Zum Bericht „Mehrere Asylbewerberunterkünfte in Rosenheim und Umgebung unter Quarantäne“ (Regionalteil):
Als zunächst zwei Asylbewerberunterkünfte in Rosenheim unter Quarantäne gestellt worden waren, nachdem zahlreiche Bewohner positiv auf Corona getestet worden waren, wurden wenige Tage später vorsichtshalber auch die Asylbewerberunterkünfte in Brannenburg und am Samerberg unter Quarantäne gestellt. Dort hatte es nämlich einen intensiven Kontakt mit einer positiv auf das Virus getesteten Person gegeben. Da fragt man sich natürlich schon, wie so etwas möglich ist.
Wie zu lesen war, hatte es häufig Besuche von Asylbewerbern in anderen Unterkünften gegeben. Großeltern war es wegen der Corona-Gefahr untersagt, ihre Enkel zu besuchen, Asylbewerber dagegen konnten offensichtlich in anderen Unterkünften Freunde und Bekannte besuchen. Was haben sich dabei eigentlich die Betreuer gedacht? Sind sie nicht auf die Idee gekommen, dass damit die Ausbreitung der Corona-Pandemie massiv gefördert wird und die Gesundheit und das Leben vieler Menschen aufs Spiel gesetzt werden?
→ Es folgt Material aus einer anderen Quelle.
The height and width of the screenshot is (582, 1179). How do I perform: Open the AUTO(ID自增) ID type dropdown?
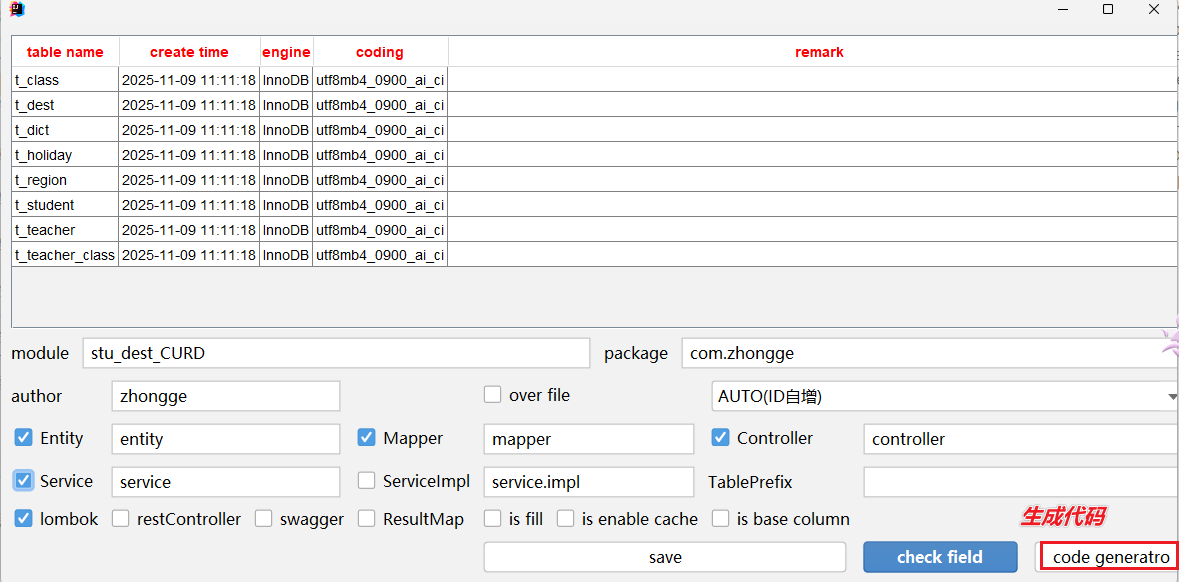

Besonders amüsiert hat mich die Zusage der Stadt Rosenheim, dass der Zugang von Reinigungspersonal zu den Asylbewerberunterkünften gewährleistet bleibt. Man könnte ja meinen, dass die Bewohner jetzt doch wohl genügend Zeit hätten, um ihre Unterkünfte selber zu putzen. Stattdessen wird das Putzpersonal der Gefahr einer Corona-Infektion ausgesetzt.